What the task requires: Repeat all of the records word for word, but skip any picture.

Source information:
• • • • • • •

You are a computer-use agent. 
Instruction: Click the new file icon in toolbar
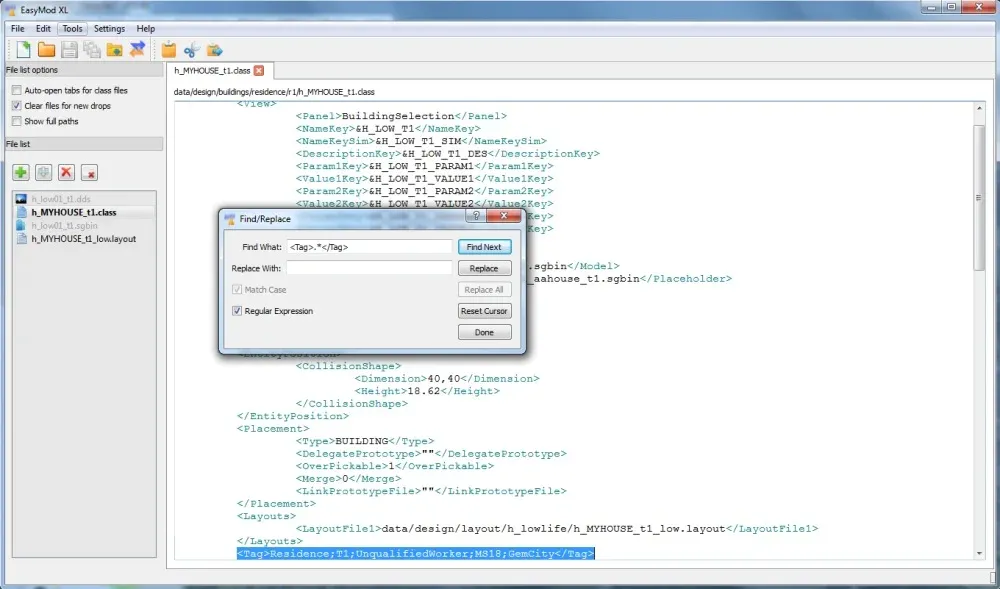(23, 49)
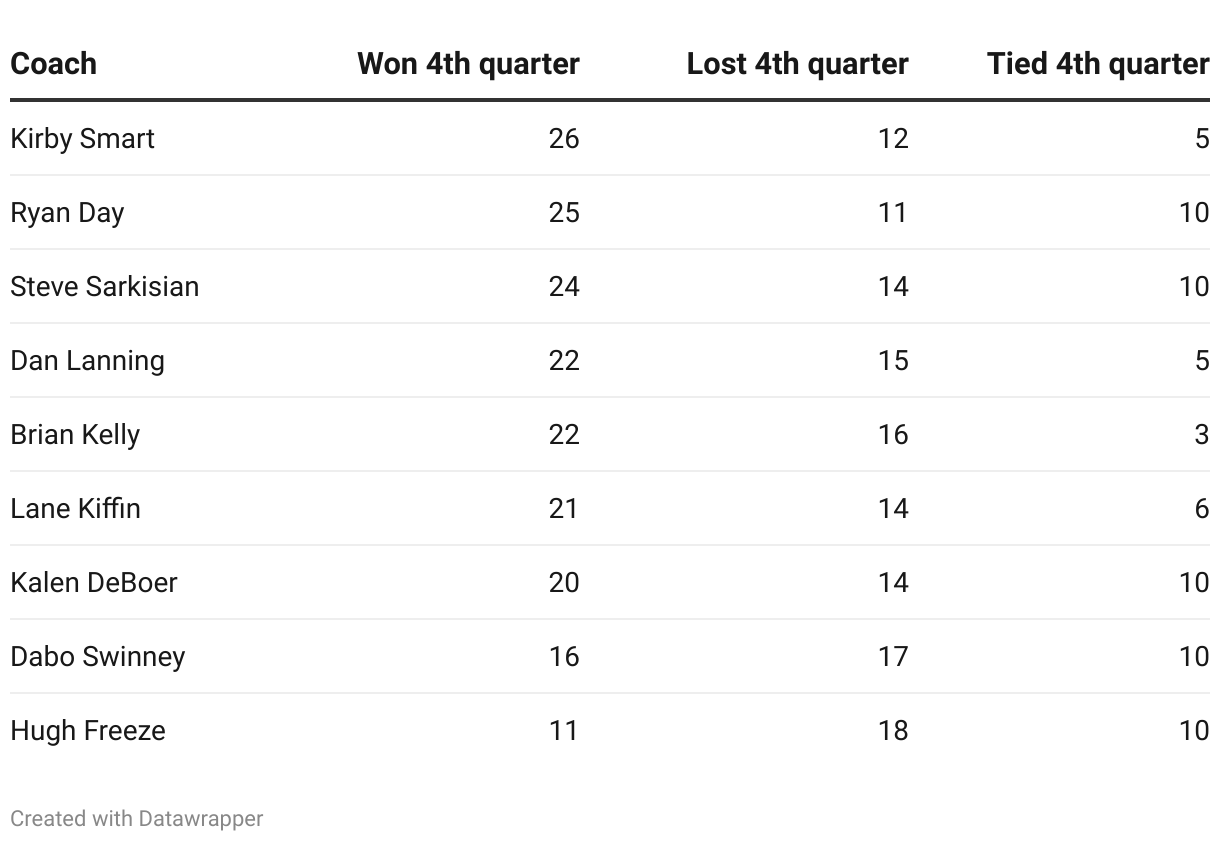Screen dimensions: 1220x842
Task: Click Lane Kiffin's 21 wins value
Action: pos(564,508)
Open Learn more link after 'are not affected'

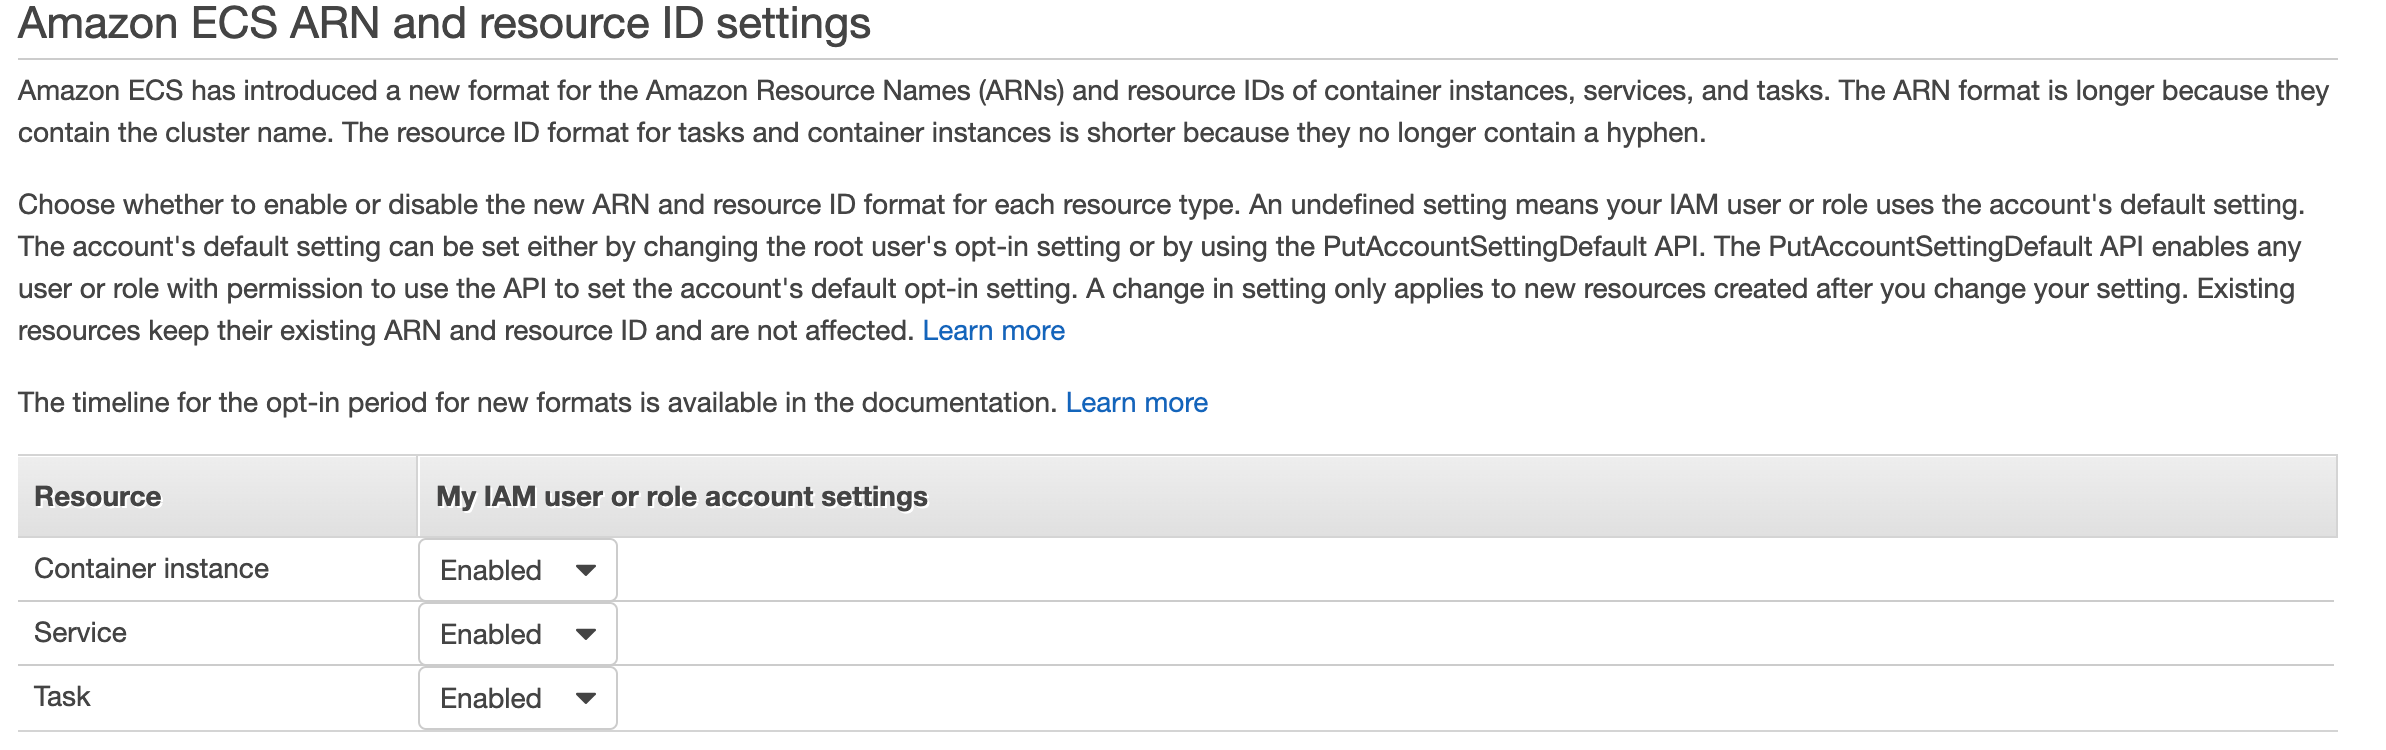993,331
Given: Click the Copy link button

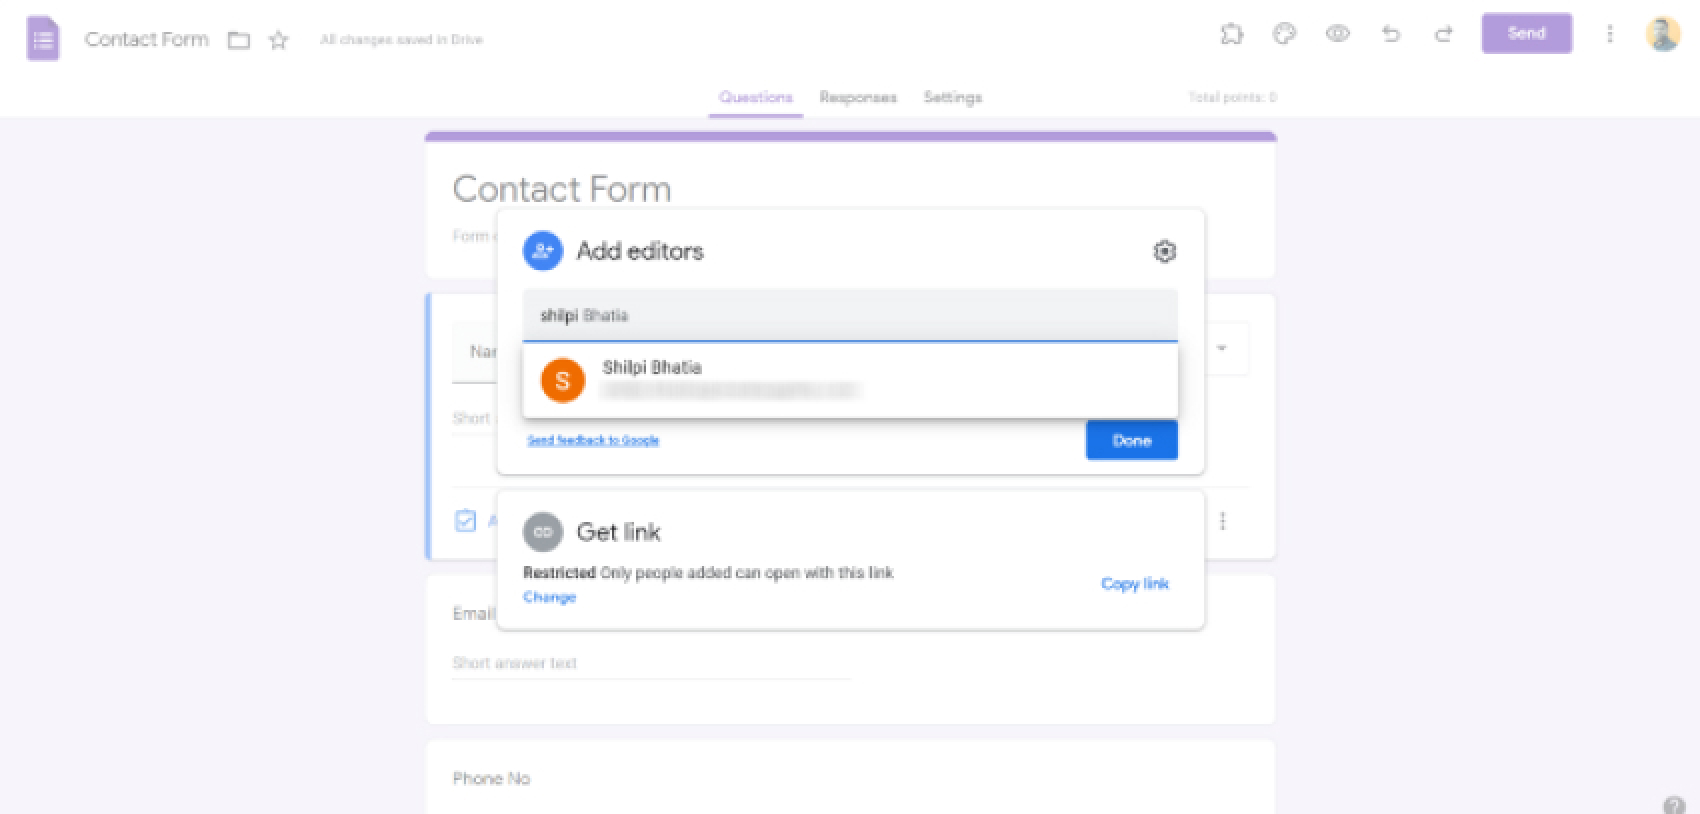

• • • • • • •

Exercise answer:
You are a computer-use agent. 
Instruction: Click the new file icon in toolbar
(23, 49)
Screen dimensions: 1220x842
Task: Click Lane Kiffin's 21 wins value
Action: pos(564,508)
Open Learn more link after 'are not affected'

993,331
Given: Click the Copy link button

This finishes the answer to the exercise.